US Federal Reserve invests 666 million in the printing of new banknotes
The Federal Reserve of the United States spent 666 million dollars in the printing of notes and fiduciary coins during 2016, this being the most recent date in which this information is shared. Fed says:
"The estimated expenses for printing Federal Reserve Notes in CY 2016 are USD $ 666.1 million, which is USD $ 4.4 million, or 0.7 percent, lower than the budgeted amount. This lack of budget does not reflect a change in the order of annual printing or deliveries less than those planned by the BEP, but rather a change of deliveries between the years of the budget ".
That odd number is an estimate, rather than a precise actual expense, and seems to have come about due to a slight overprint of 0.2 billion more notes in 2015. If we take the cost of each one at 10 cents, that would be around USD $ 20 million, something that could have ruined the fine number of 666 with an annoying 8.
We, of course, do not know if they intentionally tried to obtain that symbolic number, but for that, or a similar sum, they received USD $ 7 billion of bills.
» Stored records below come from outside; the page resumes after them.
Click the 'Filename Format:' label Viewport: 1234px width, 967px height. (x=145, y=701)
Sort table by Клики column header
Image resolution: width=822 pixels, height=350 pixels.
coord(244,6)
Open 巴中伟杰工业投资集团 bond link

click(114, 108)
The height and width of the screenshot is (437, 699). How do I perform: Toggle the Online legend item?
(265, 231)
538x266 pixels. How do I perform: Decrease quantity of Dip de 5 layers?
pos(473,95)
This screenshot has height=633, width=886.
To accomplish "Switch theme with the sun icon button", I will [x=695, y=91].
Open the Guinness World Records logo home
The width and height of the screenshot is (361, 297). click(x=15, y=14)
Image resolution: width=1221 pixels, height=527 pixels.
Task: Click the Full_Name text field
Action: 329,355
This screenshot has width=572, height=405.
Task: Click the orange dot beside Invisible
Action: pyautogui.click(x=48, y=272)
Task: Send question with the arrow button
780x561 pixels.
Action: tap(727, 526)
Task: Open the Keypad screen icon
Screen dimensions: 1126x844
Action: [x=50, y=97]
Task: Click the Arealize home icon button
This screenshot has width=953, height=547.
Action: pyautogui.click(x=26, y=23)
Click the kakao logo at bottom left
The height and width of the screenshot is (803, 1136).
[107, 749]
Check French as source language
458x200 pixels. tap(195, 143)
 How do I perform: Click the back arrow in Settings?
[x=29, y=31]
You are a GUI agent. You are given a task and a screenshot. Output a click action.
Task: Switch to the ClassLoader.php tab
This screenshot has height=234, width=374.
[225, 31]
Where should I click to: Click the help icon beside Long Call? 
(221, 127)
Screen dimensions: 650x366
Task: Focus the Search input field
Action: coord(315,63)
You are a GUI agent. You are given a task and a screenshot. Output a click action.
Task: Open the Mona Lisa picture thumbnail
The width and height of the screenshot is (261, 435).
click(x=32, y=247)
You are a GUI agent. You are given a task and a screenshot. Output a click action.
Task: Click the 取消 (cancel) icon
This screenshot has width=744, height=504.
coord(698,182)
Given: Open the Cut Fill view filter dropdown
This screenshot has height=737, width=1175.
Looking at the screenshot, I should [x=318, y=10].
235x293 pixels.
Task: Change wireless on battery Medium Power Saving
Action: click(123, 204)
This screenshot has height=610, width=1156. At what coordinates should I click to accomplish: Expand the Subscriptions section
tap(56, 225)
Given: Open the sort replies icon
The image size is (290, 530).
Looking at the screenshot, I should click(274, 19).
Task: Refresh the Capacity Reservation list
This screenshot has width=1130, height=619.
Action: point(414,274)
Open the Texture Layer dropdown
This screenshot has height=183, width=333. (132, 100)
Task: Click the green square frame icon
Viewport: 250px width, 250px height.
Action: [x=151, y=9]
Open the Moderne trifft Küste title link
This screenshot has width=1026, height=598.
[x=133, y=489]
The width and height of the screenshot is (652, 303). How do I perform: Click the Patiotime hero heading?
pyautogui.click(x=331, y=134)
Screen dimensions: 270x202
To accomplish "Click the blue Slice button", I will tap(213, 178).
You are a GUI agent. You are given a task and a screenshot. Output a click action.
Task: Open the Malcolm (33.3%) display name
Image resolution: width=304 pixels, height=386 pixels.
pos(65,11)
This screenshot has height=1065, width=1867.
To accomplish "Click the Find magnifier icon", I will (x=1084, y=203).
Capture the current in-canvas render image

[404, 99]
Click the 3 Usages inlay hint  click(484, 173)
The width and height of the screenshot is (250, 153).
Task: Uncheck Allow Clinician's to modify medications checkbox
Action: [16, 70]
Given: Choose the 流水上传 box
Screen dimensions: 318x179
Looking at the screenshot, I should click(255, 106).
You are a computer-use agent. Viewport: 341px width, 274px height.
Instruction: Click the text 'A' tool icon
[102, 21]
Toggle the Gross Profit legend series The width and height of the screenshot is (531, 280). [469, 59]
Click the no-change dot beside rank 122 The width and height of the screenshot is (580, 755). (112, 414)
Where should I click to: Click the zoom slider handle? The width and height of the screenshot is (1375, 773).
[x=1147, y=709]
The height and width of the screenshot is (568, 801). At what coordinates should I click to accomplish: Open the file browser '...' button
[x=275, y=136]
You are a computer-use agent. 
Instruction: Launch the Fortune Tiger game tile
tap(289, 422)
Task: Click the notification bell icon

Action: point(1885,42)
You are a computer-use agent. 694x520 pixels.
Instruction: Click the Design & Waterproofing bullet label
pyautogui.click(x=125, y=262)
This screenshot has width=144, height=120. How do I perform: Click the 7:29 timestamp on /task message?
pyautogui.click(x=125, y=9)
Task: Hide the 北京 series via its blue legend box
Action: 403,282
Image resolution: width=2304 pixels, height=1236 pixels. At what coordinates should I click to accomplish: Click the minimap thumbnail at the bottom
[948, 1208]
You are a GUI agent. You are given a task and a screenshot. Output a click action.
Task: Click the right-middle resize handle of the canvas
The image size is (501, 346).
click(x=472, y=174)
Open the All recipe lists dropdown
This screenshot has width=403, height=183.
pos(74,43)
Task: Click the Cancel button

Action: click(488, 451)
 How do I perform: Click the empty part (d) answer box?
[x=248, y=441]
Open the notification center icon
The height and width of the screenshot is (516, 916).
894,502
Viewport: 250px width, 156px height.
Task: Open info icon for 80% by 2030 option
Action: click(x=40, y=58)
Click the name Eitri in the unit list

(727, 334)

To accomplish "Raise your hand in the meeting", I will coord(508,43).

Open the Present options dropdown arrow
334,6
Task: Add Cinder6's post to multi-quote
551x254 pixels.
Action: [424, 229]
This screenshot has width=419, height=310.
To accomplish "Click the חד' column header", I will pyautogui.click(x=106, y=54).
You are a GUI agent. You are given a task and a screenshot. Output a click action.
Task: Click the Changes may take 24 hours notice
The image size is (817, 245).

The dollar value of those bills, each of which costs around ten cents, is about 233 billion dollars for just one year.
The Fed says that 75% of those USD $ 233 billion was to replace old or damaged bills. That leaves around USD $ 60 billion, which was earmarked for "net payments".
For those who make such payments it remains a mystery within an encrypted enigma, but some banks receive around 6% of the Fed's profits. That in this case would be around USD $ 4 billion for printing alone.
These sums could be quite small compared to the USD $ 3 trillion of new bills and coins that the Fed has printed in this decade. Many wonder where the $ 3 trillion fiat block reward came from.
Few really know, and how all this works, even economists do not understand, as evidenced by textbooks that continue to erroneously teach that money is created through multiple savings when the Bank of England has declared that banks create money Literally without air and they are limited how much they can create only by "competition".
Why banks will not continue to create that new money that nobody has explained satisfactorily. No less important perhaps because they can not, since history has shown that they still create a lot with the value of 1 dollar falling to 5 cents in just a couple of decades.